**What to work on:** Summarize the passage on pneumatic conveying of corn stalks in two sentences.

**Source text:**
★ ★ ★ ★ ★

2.2. Analysis of Pneumatic Conveying

The hammer blades rotate at high speed in the crushing chamber and form a circulation layer. After sufficient shearing and rubbing, the feeding stalks are crushed into light and short stalks or thin strips, and under the effect of the high-speed airflow in the circulation layer, the materials are suspended [7,8,9]. As shown in Figure 2, the corn stalks were divided into two regions for analysis on pneumatic conveying. In the radial plane, region I is the crushing region, where the materials were subjected to the tangential airflow speed V_τ1 and radial airflow speed V_σ1, whose sum speed is V_α1. The hammers’ striking speed on corn stalks was V_h, which is in the same horizontal plane as the sum speed V_α1. Region II is the throwing region, where the materials were subjected to the tangential airflow speed V_τ2 and radial airflow speed V_σ2, whose sum speed is V_α2. The throwing speed from the throwing blades is V_p. The effect of gravity in both regions was ignored, and the airflow forces in the radial plane on the materials are F_p1 and F_p2 [10]:

(1)$F_{P1}=C_{0}A\frac{K_a{(V_h-V_{\alpha 1})}^2}{2g}$

(2)$F_{P2}=C_{0}A\frac{K_a{(V_P-V_{\alpha 2})}^2}{2g}$

It can be obtained from Equations (1) and (2) that, in the radial plane of the crushing chamber, the materials were affected by material resistance coefficient, projected area, material motion speed difference and airflow speed difference in the flow field. Among them, stalk materials were affected by material resistance coefficient and projected area; the material motion speed difference and airflow speed difference were affected by air density, airflow speed, straight-line distance between material and center of rotation, as well as motion speed at difference rotating speeds of hammer blades and throwing blades in regions I and II.

★ ★ ★ ★ ★

**Data provided:**
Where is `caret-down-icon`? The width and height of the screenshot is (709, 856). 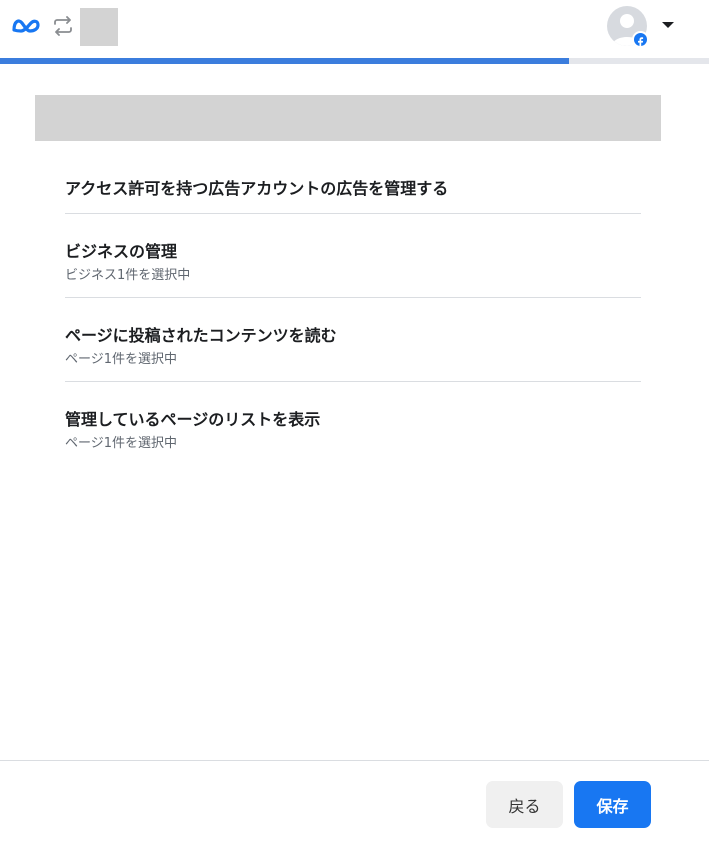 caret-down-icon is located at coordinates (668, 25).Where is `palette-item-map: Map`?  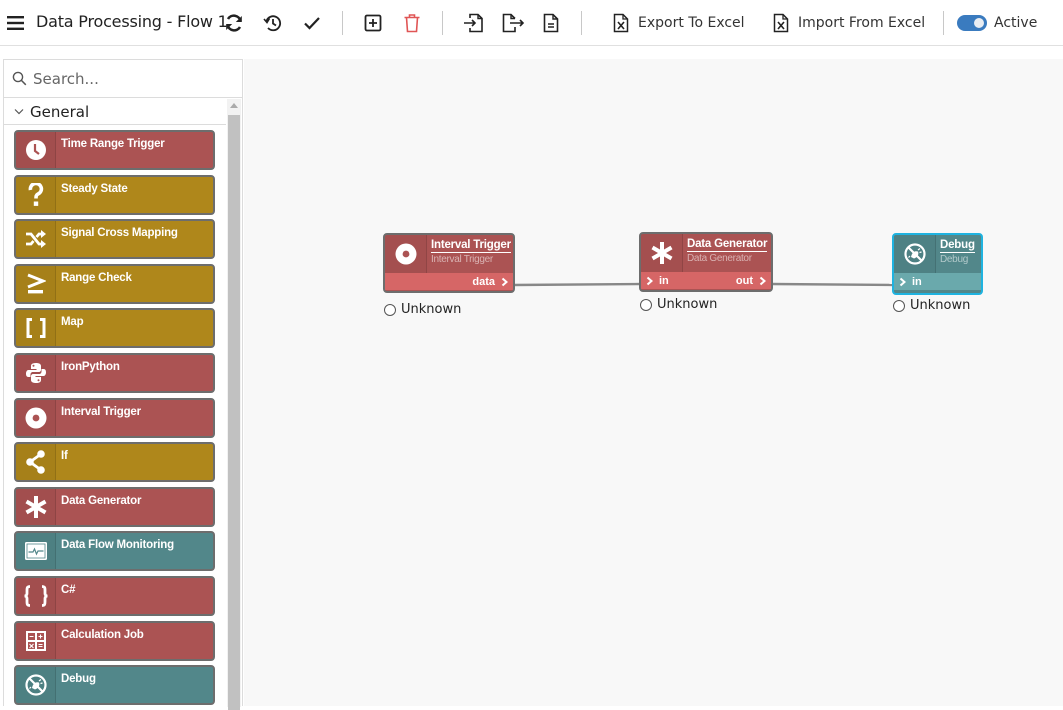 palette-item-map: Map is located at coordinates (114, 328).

★ ★ ★ ★ ★

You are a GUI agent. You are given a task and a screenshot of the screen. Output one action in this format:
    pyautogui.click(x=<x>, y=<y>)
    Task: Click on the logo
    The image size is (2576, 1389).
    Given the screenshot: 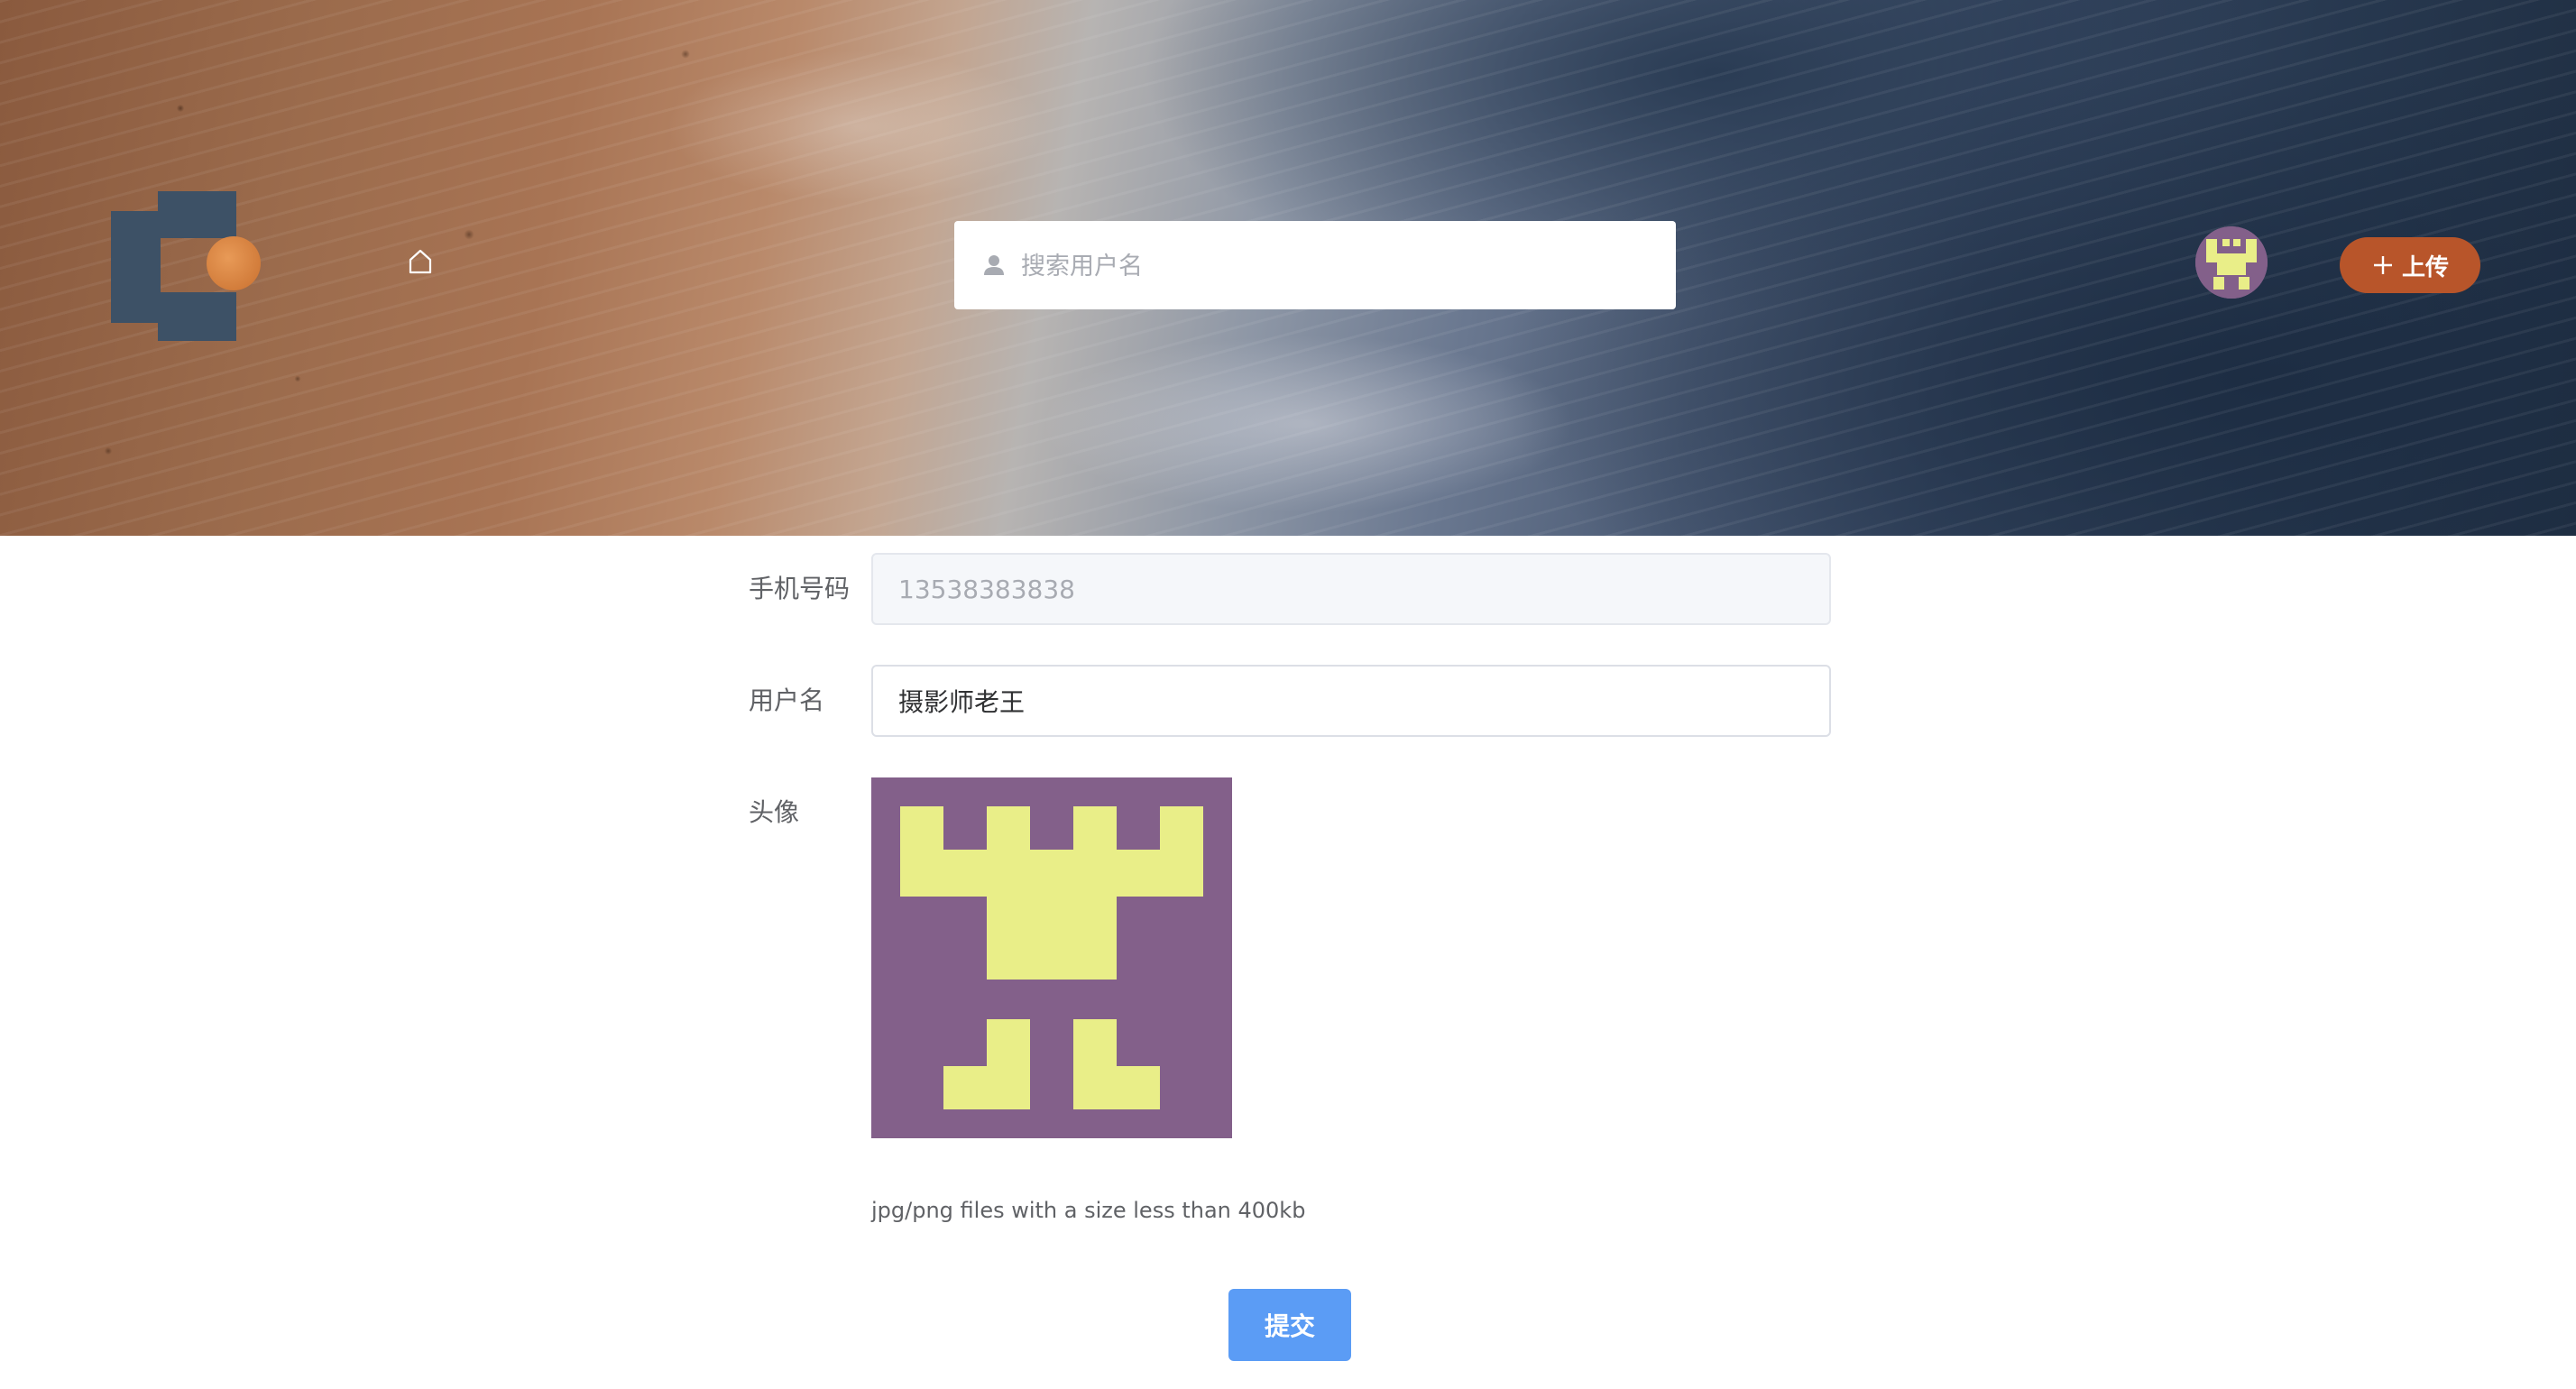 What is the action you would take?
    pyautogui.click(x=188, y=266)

★ ★ ★ ★ ★

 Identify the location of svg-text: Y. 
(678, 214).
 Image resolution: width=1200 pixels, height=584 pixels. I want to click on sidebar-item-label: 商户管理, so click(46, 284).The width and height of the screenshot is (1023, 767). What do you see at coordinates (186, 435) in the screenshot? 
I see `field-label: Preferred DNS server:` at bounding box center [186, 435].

★ ★ ★ ★ ★

**Task response:** In the crushing chamber, fast-rotating hammer blades crush the fed corn stalks into short pieces or thin strips, which the high-speed airflow of the circulation layer keeps suspended. The stalks are analyzed in a crushing region and a throwing region, each with its own tangential and radial airflow speeds, and with gravity ignored, the airflow forces on the materials in the radial plane depend on the material resistance coefficient, projected area, material motion speed difference and airflow speed difference.